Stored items
'''

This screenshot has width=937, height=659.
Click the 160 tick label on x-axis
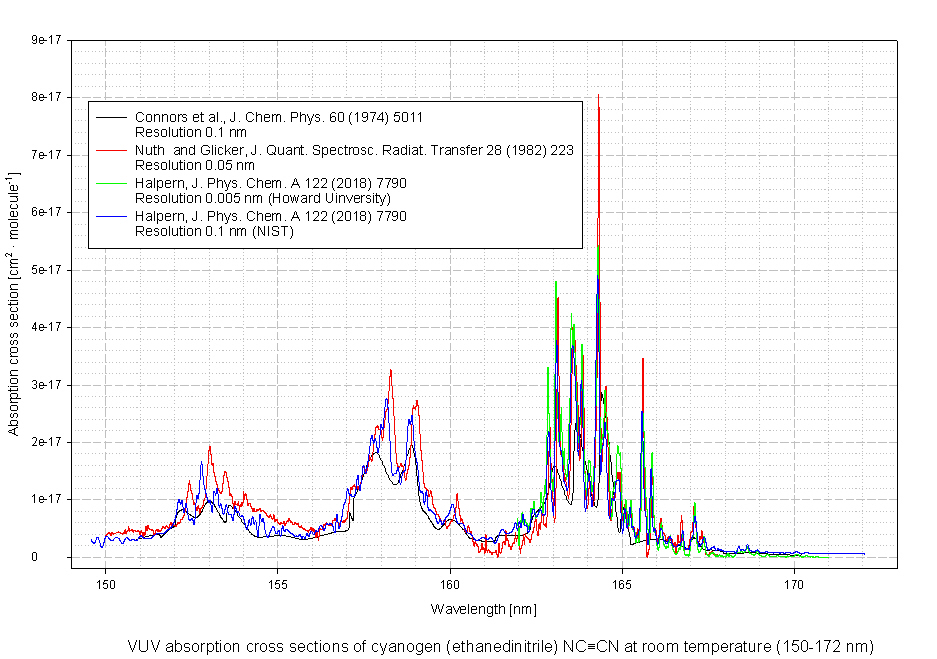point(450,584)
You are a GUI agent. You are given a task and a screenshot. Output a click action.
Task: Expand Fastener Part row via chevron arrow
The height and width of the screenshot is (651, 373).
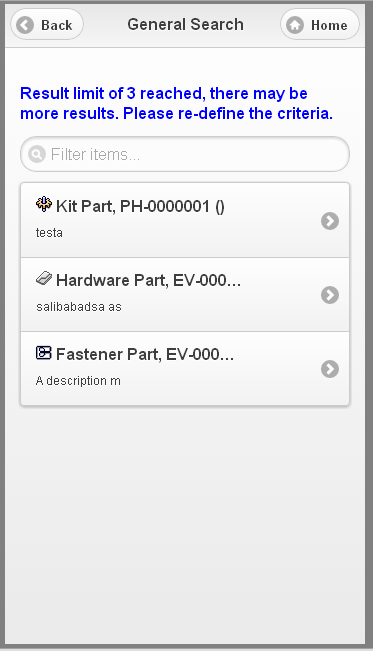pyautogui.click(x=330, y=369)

'''
'''

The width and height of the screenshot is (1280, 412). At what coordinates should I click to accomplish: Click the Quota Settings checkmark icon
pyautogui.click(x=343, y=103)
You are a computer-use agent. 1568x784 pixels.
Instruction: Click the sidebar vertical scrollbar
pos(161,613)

'''

Work item: Look through the records above for the word "agent". Report how many lines contain it, as a bare number.

Answer area: 2